━━━ TEXT EXTRACT

NYC cops still terrible, still hate gays. The W-Team. Otis Jackson, Jr. is my wonderwall.

1. AY MA. I lost my phone number. Can I have yours?”


NYPD acting extra unconstitutional (more so than normal), arresting people for cruising*” - Slate.

*cruising = not a crime

People hollering at other people in the cluuuub will not be tolerated by the NYPD, but only if those people doing the hollering happen to be dudes and the objects of their holleration attempts happen to be undercover straight male NYPD cops. Ask a cop for copulation and you might get arrested despite it being not against the law to ask a cop for a lil copulation - see, being hit on by strange men whom they wish would just walk away is a frightening and gross experience for officers of the law.

Aww, that must be just awful! Random dude at the bar saying he wants to see/touch your intimate areas in between Patron shots?! I can't imagine,” said EVERY girl in every city at every bar, EVER. One day, perhaps I'll grow to like law enforcement - like if they stop me from getting raped or robbed or assaulted in some way. Until then, fuck em.
(I would throw in a Sorry, Mom at this point, but Mom agrees with me here)





2. “No,” I say, “NO. No no no,” in response to this, the first still from the new A-Team movie. [TotalFilm]

The A is for atrocious.



As I am the most predictable person on the Internet, I shall now go ahead and walk these dogs and represent Wu. Specifically, here's how casting for the film would've gone in a perfect world.


4 members of a former commando outfit and current group of mercenaries.


Col. John “Hannibal” Smith,
the group's leader whose plans tend to be unorthodox but effective.
RZA.
Mainly because I heard Hannibal also insisted on getting 50% of all profits yielded in the Team's various missions despite the tragic fact that there's no I in team. So, you know, I just nailed that casting choice.

━━━━━━
━━━ DATA LISTING

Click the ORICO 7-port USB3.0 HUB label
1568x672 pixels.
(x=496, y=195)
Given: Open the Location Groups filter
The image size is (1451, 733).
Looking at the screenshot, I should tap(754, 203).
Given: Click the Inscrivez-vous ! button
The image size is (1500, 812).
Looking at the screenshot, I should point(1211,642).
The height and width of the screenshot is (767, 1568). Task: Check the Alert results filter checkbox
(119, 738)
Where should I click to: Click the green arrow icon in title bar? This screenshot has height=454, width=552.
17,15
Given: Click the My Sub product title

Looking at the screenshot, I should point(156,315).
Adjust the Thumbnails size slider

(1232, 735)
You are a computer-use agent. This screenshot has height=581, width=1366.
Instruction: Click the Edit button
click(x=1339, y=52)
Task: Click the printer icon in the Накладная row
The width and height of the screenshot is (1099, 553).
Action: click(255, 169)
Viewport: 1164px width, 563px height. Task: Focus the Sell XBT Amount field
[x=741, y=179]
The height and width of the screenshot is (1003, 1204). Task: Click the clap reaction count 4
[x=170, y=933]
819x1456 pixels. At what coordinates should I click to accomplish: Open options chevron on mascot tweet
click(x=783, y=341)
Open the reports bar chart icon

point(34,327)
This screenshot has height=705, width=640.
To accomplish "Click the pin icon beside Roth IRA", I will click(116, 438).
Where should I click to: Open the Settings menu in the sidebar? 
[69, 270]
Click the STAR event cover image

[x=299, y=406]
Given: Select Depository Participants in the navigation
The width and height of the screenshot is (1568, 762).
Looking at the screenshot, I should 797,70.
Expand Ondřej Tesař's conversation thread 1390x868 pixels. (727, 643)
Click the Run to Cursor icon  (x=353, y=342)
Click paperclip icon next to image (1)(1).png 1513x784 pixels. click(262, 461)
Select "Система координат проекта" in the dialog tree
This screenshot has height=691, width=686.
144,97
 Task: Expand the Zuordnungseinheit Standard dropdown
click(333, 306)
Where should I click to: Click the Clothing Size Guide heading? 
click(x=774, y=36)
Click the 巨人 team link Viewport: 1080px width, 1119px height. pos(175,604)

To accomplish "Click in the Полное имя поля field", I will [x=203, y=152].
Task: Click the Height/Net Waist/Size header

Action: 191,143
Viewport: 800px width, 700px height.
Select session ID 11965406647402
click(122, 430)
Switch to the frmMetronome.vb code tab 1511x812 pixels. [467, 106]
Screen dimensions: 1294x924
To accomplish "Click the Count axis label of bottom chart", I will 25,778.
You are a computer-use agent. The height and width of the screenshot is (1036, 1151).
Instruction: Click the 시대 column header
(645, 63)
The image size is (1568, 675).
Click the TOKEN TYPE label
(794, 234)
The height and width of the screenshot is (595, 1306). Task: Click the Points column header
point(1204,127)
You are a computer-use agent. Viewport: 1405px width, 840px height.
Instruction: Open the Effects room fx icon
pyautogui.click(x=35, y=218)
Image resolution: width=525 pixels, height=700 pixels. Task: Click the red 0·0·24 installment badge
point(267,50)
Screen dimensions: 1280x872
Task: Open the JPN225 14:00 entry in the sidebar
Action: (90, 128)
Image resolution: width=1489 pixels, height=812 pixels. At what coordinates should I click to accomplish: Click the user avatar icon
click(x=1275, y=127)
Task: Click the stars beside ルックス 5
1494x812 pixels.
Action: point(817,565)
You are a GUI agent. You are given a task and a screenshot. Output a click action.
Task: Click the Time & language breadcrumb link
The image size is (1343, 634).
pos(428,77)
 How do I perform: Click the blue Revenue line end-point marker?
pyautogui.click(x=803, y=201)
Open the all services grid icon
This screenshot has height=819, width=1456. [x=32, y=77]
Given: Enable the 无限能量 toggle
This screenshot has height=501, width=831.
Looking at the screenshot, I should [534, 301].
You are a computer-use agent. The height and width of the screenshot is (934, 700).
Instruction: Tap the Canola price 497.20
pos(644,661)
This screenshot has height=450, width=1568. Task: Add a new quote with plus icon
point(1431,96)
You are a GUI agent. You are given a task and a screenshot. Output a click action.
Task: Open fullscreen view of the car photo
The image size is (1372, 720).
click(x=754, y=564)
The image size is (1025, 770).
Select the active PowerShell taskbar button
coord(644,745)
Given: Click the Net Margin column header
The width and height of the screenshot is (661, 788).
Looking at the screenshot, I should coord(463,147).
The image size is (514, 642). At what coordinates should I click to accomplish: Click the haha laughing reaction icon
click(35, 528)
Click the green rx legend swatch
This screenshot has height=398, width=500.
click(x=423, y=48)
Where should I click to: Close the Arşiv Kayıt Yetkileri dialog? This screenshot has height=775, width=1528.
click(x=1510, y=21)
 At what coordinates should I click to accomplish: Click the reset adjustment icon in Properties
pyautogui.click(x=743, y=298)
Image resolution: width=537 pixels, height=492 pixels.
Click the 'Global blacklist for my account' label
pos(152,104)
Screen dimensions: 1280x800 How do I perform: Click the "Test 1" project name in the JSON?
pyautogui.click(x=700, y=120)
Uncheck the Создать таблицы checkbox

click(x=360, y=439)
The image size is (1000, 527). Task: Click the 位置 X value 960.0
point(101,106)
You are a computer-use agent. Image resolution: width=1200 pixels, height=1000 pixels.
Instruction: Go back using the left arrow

━━━━━━

JOB 1: Print the blog post's wording between "NYPD acting extra" and "of the law.", inclusive.
JOB 2: Summarize the blog post in two sentences.
JOB 3: Resume the blog post on NYPD cruising arrests and A-Team casting from the point where it stops.

RESPONSE 1:
NYPD acting extra unconstitutional (more so than normal), arresting people for cruising*” - Slate.

*cruising = not a crime

People hollering at other people in the cluuuub will not be tolerated by the NYPD, but only if those people doing the hollering happen to be dudes and the objects of their holleration attempts happen to be undercover straight male NYPD cops. Ask a cop for copulation and you might get arrested despite it being not against the law to ask a cop for a lil copulation - see, being hit on by strange men whom they wish would just walk away is a frightening and gross experience for officers of the law.

RESPONSE 2: The post condemns the NYPD for arresting men who proposition undercover straight male officers, since cruising is not a crime, and it mocks the officers' discomfort as something women at bars face all the time. It then rejects the first still from the new A-Team movie and starts a "perfect world" casting, choosing RZA to play the leader, Col. John "Hannibal" Smith.

RESPONSE 3:
Lt. Templeton “Faceman” Peck/Face, the group's smooth-talking con-man.
Meth. (It said
smooth-talking, did you not see it in the description?). Damn, I nailed that one too.

Capt. Murdock, the team's pilot who has been declared insane and lives in a psych facility.
C'mon. Don't play dumb. Stickin pins in your head like a fuckin nurse. Also, BLAOW.


Sgt. B.A. “Bad Attitude” Baracus, the team's strong man and mechanic.
None of the Four Horsemen of the Wu above really has a bad attitude, so I'll just say Rae on account of those shiny golden links.






3. It's this dude's birthday. 10/24/73. I don't believe that anybody feels the way I do about him now. And all the roads we have to walk along are winding, and all the lights that lead us there are blinding. Sigh. There are many things that I would like to say to him, but I don't know howww.



Jaylib feat. Talib - “Raw Shit.” I like it, I loves it, here we go.
Every time I see Drake's dumb Canadian face I want to cry and punch something 'cause I feel like I hate him and his A&R handlers and his whole clueless persona, and songs like this are exactly why. Dear musical year twenty-oh-three: come back. Save the situation.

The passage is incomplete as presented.